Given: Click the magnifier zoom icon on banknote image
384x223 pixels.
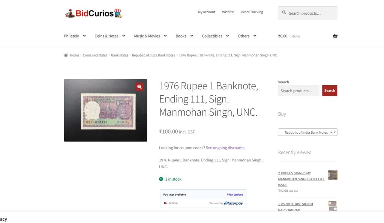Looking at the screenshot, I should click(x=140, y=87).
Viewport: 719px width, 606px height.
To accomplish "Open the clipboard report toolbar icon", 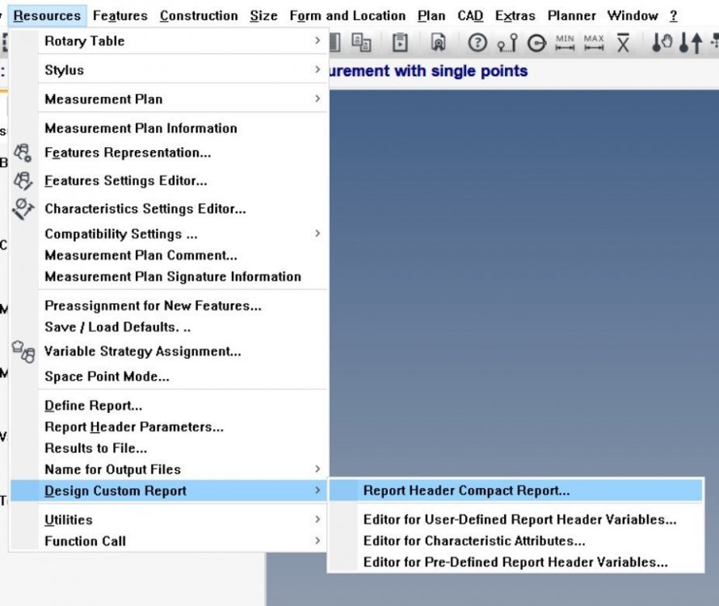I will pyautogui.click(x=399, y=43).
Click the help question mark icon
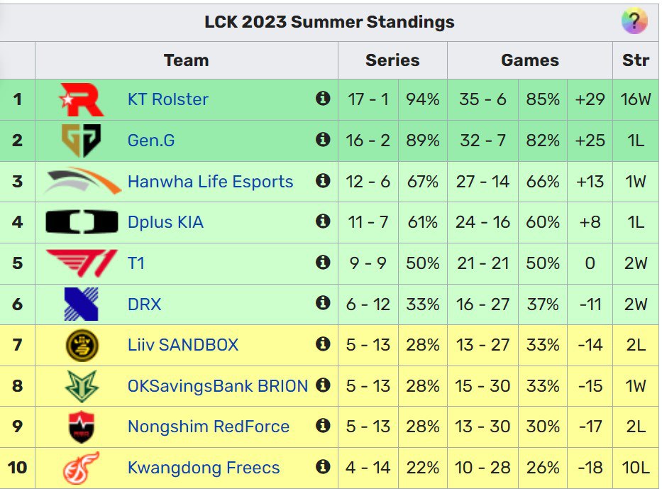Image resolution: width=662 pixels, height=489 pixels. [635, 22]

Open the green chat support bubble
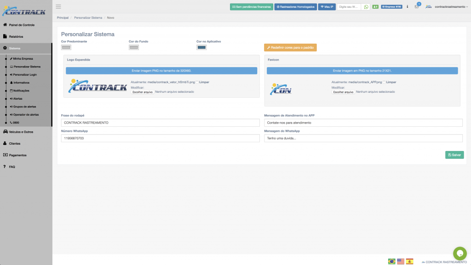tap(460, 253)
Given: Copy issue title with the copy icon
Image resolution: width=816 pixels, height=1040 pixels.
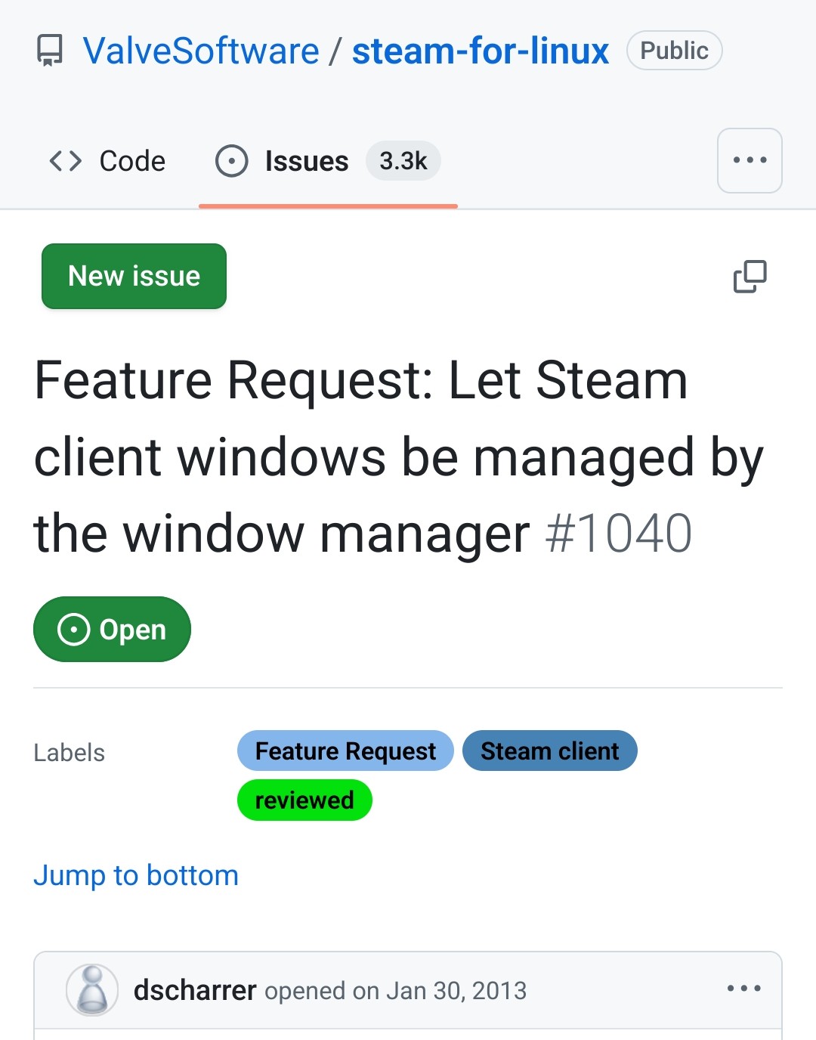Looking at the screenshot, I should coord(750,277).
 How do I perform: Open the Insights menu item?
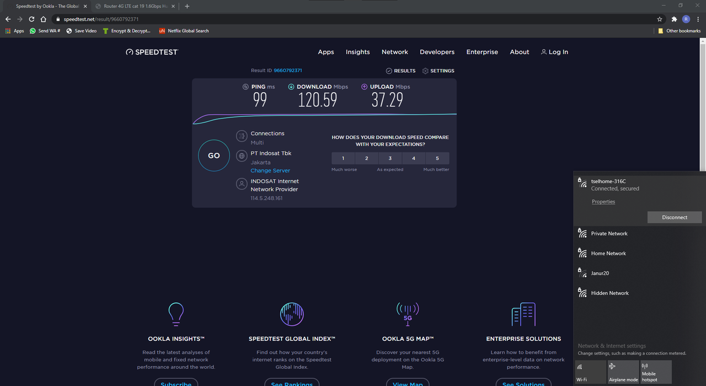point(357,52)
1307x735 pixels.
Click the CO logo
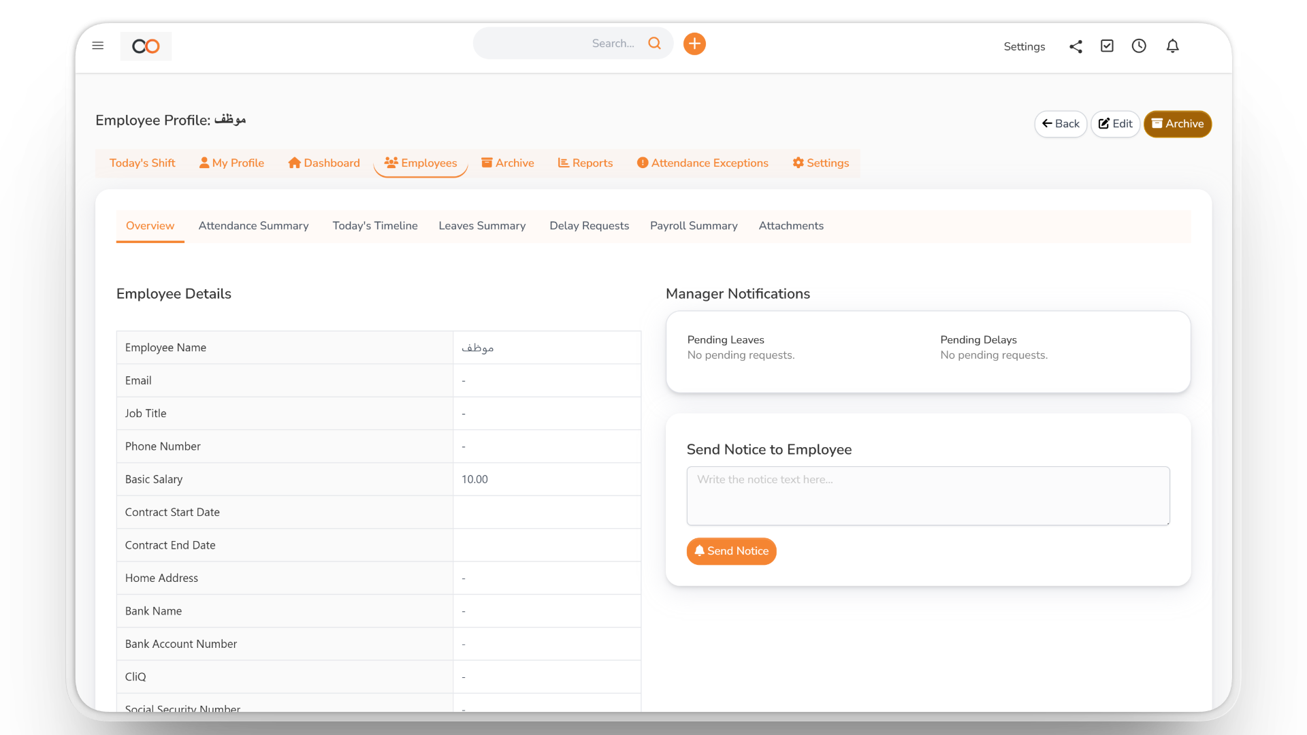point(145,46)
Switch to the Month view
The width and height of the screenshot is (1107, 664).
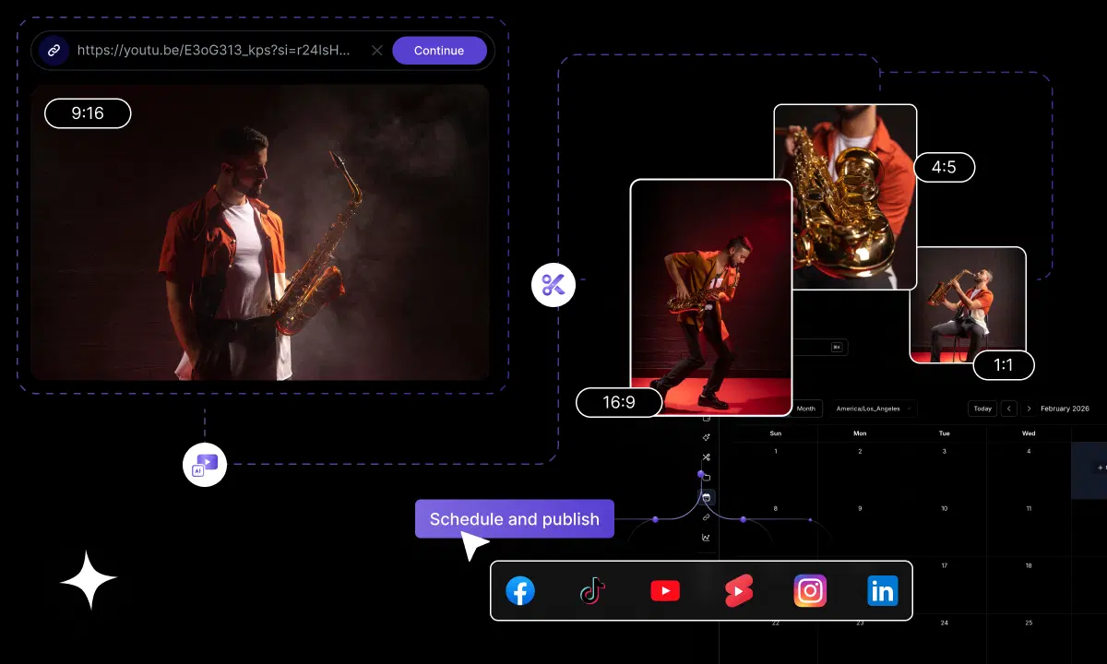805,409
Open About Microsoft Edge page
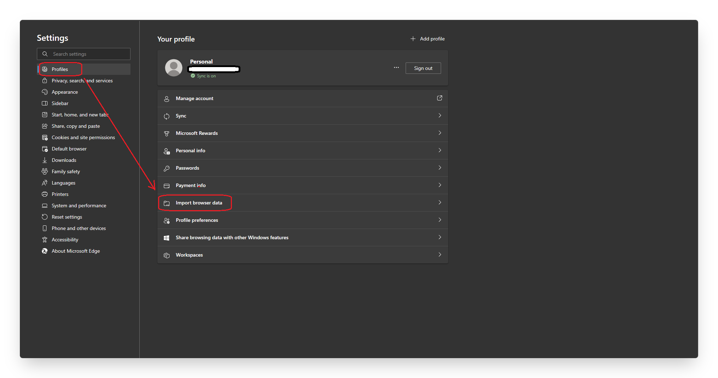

▶ [JOB]: Reproduce the lines of the listing above verbatim, beginning with the line that contains "How do I perform: Open" and continuing through the final line of the listing, including both ends. Leave out the pictures.

▶ [WRITTEN ANSWER]:
 How do I perform: Open the Insights menu item?
point(357,52)
1307x735 pixels.
Click the CO logo
point(145,46)
Switch to the Month view
The width and height of the screenshot is (1107, 664).
805,409
Open About Microsoft Edge page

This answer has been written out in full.